--- What to do ---
All lines in the records that carry the string "text" are to be shown.

--- Entries provided ---

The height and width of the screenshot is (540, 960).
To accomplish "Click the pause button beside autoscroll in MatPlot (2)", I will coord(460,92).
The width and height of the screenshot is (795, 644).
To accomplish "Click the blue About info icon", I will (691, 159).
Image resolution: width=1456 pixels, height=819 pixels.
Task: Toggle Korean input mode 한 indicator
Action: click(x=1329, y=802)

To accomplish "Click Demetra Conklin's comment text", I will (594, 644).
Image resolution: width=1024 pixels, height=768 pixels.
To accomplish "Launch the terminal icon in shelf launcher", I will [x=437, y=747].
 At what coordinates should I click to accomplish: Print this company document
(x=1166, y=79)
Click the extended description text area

--- Result ---
To accomplish "Click Demetra Conklin's comment text", I will (594, 644).
Click the extended description text area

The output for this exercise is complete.